(Entries for locating text and elements)

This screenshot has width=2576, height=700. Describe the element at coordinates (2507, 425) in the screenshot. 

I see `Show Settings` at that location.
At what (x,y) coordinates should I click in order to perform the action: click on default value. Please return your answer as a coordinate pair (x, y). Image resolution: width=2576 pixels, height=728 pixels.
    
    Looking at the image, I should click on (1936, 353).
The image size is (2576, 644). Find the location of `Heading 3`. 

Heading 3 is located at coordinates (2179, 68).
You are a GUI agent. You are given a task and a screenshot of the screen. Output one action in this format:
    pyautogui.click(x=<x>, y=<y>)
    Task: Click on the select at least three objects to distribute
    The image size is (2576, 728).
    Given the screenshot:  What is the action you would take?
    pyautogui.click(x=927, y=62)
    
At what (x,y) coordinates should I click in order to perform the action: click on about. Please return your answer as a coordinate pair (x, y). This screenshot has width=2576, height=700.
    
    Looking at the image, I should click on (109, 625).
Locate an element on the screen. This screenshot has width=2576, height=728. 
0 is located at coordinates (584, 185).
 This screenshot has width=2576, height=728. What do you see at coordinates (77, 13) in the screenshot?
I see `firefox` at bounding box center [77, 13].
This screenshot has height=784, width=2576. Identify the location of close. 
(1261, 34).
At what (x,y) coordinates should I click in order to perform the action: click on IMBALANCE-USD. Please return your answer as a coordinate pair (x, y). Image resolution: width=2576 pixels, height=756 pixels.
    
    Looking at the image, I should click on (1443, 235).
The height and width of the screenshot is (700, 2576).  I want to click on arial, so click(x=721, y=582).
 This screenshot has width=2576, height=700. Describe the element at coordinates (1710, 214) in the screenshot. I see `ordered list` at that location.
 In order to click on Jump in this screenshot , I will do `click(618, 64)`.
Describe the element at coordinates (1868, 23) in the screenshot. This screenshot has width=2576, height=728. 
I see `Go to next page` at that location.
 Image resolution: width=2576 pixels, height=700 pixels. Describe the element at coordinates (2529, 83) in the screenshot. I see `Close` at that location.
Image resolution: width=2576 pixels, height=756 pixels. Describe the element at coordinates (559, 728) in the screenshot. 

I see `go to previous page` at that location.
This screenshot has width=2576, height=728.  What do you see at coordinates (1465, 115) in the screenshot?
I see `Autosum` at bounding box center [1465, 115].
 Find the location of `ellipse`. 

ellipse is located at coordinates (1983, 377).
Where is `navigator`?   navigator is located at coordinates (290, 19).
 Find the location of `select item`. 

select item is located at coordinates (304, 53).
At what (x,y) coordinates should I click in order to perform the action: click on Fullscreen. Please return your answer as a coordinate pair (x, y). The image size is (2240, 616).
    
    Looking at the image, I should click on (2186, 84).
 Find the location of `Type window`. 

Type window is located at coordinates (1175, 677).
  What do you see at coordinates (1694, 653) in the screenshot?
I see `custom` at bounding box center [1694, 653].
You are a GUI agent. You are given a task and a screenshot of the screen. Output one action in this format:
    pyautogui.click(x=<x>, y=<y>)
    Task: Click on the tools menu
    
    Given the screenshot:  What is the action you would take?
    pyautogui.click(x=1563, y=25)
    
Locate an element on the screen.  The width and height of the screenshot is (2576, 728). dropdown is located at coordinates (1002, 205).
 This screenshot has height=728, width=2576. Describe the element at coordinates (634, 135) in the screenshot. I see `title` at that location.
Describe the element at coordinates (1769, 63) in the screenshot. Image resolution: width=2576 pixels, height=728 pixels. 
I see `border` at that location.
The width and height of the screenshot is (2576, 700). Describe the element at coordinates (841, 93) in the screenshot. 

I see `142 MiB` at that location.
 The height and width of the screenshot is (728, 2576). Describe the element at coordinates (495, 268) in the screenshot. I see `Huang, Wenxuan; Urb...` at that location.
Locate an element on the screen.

--- Work to complete ---
Rewrite the stretch from the line containing "Describe the element at coordinates (1868, 23)" through the line containing "center [1694, 653].", putting "Locate" in place of "Find the location of" and leaving everything else unchanged.

--- Correct answer ---
Describe the element at coordinates (1868, 23) in the screenshot. This screenshot has width=2576, height=728. 
I see `Go to next page` at that location.
 Image resolution: width=2576 pixels, height=700 pixels. Describe the element at coordinates (2529, 83) in the screenshot. I see `Close` at that location.
Image resolution: width=2576 pixels, height=756 pixels. Describe the element at coordinates (559, 728) in the screenshot. 

I see `go to previous page` at that location.
This screenshot has width=2576, height=728.  What do you see at coordinates (1465, 115) in the screenshot?
I see `Autosum` at bounding box center [1465, 115].
 Locate `ellipse`. 

ellipse is located at coordinates (1983, 377).
Where is `navigator`?   navigator is located at coordinates (290, 19).
 Locate `select item`. 

select item is located at coordinates (304, 53).
At what (x,y) coordinates should I click in order to perform the action: click on Fullscreen. Please return your answer as a coordinate pair (x, y). The image size is (2240, 616).
    
    Looking at the image, I should click on (2186, 84).
 Locate `Type window`. 

Type window is located at coordinates (1175, 677).
  What do you see at coordinates (1694, 653) in the screenshot?
I see `custom` at bounding box center [1694, 653].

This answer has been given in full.